**Task**
Extract the stretch of entries from the line containing "You are a GUI" through the line containing "Screen dimensions: 598x784", inclusive, and copy those lines unchanged, with nothing before or after them.

**Data provided**
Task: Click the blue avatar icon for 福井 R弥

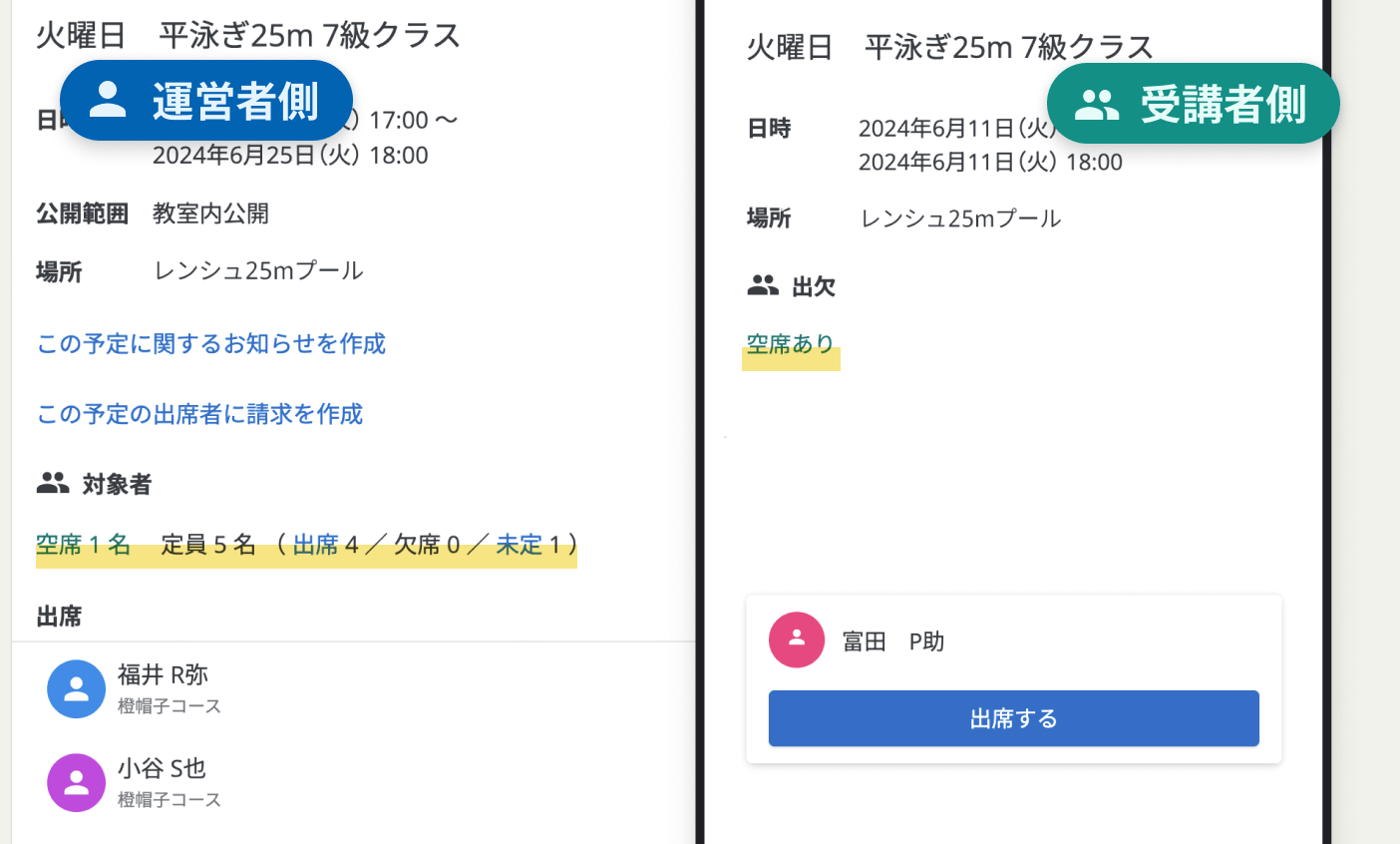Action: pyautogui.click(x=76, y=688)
--
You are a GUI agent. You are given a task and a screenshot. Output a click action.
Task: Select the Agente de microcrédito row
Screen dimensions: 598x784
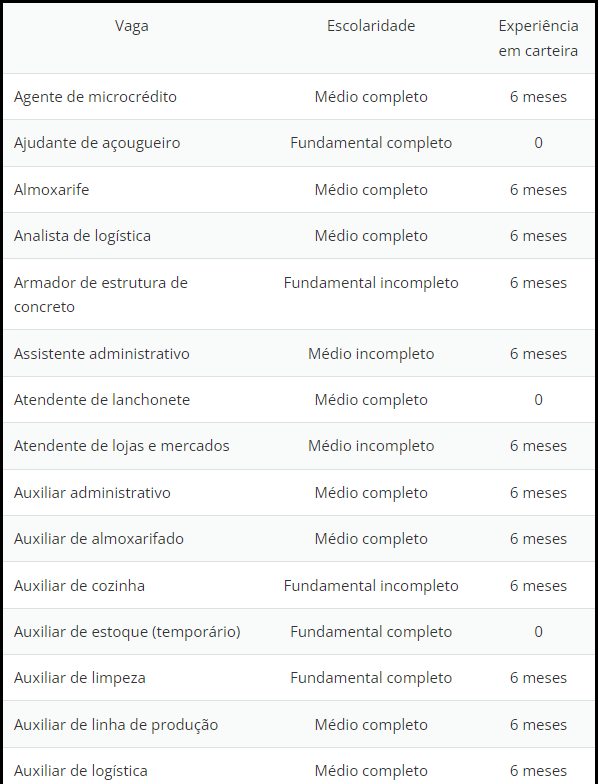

**Task output**
You are a GUI agent. You are given a task and a screenshot. Output a click action.
Task: Select the Agente de microcrédito row
Screen dimensions: 598x784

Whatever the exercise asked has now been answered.